Les bassins d’élevage se trouvent légèrement en contrebas de l’extrémité du Lac Saumâtre.
Un barrage a été construit à l’extrémité du lac. Ce barrage donne naissance à deux canaux :
¤ Le canal principal qui passe juste derrière les bassins et servira à l’évacuation des eaux par le trop-plein ( buse d’évacuation), et lors de la vidange des bassins pour la « récolte » du poisson . Ce canal servira aussi à l’irrigation des terres autour des bassins, partie Est. ( Longueur environ 500 mètres)

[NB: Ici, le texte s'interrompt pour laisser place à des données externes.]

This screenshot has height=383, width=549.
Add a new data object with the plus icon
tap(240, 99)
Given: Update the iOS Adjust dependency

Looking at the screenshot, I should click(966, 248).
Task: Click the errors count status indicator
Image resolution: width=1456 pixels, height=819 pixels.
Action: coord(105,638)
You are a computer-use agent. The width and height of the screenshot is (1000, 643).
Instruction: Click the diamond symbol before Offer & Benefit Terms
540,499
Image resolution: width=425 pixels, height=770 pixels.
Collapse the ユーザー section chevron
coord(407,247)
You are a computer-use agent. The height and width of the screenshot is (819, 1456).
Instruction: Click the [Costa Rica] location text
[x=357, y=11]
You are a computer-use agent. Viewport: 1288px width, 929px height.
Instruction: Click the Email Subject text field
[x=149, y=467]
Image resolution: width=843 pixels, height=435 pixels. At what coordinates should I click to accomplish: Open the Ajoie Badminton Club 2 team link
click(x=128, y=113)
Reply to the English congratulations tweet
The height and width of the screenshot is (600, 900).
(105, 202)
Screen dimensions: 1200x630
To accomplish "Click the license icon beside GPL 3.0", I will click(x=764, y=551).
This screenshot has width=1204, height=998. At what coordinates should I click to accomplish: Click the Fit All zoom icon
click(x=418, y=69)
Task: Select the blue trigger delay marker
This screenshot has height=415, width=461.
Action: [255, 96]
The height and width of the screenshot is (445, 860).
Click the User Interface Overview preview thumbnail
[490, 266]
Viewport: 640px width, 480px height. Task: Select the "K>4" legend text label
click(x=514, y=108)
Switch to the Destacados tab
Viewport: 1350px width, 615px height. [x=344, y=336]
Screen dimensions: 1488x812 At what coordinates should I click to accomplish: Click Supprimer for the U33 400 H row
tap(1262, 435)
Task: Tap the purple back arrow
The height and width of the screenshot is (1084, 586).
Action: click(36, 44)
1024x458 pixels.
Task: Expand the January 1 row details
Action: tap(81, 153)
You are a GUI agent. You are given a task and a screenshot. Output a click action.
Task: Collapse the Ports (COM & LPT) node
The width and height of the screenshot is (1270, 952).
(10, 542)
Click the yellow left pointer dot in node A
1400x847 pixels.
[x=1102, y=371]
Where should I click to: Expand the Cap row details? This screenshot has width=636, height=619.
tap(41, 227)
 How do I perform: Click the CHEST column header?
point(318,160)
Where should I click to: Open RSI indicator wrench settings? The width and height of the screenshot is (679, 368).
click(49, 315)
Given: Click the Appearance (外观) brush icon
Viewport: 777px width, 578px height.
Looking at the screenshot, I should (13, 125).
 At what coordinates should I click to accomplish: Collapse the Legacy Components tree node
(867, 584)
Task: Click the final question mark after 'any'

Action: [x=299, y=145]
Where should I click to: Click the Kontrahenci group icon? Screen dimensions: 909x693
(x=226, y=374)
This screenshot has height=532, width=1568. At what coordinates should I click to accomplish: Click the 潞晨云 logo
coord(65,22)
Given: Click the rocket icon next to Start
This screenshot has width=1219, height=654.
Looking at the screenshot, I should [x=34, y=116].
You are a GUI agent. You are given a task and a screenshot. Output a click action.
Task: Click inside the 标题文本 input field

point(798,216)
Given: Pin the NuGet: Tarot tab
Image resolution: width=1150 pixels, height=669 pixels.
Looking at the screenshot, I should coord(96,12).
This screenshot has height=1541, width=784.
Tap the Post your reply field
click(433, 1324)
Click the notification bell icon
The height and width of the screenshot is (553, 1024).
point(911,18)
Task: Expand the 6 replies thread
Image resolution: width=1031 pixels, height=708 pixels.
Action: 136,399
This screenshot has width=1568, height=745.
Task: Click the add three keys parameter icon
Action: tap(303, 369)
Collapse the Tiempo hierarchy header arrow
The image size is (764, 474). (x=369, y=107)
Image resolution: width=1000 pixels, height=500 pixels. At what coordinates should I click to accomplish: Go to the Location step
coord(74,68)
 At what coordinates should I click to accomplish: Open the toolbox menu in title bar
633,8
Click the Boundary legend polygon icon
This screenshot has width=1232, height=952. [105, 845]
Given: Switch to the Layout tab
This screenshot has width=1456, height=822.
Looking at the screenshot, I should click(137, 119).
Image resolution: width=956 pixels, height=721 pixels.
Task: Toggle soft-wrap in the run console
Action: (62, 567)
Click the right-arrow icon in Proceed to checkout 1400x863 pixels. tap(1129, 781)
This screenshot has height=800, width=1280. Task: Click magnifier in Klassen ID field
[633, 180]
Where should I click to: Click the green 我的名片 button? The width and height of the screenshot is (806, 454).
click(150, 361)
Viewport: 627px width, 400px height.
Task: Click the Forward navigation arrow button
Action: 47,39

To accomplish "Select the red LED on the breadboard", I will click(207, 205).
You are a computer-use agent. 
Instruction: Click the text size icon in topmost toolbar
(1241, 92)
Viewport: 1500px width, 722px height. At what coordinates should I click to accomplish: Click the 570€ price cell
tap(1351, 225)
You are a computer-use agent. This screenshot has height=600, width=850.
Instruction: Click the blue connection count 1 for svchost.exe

¤ Un canal secondaire de dérivation , plus petit, qui sert à l’approvisionnement en eau des bassins et aussi à l’irrigation d’une autre partie des terres, à l’Ouest. Le système intéresse les petits propriétaires ou locataires des terres environnantes mal exploitées, jusque là dédiées à de petits élevages extensifs, et qui pourraient devenir des lieux de cultures vivrières, intéressantes pour la région ; et pour reproduire cet exemple de pisciculture. Ainsi sont évités les frais de pompage de l’eau. Les bassins, dotés de « l’eau courante » permettront de mettre un plus grand nombre de poissons par M², grâce à l’apport nutritif des eaux du lac. ( Jusqu’à 10 poissons par M² au lieu de 3). Des grilles de filtrage sont installées aux entrées et sorties pour éviter que les poissons ne s’échappent des bassins d’une part, et que d’autres espèces, ou prédateurs, viennent coloniser les bassins, d’autre part.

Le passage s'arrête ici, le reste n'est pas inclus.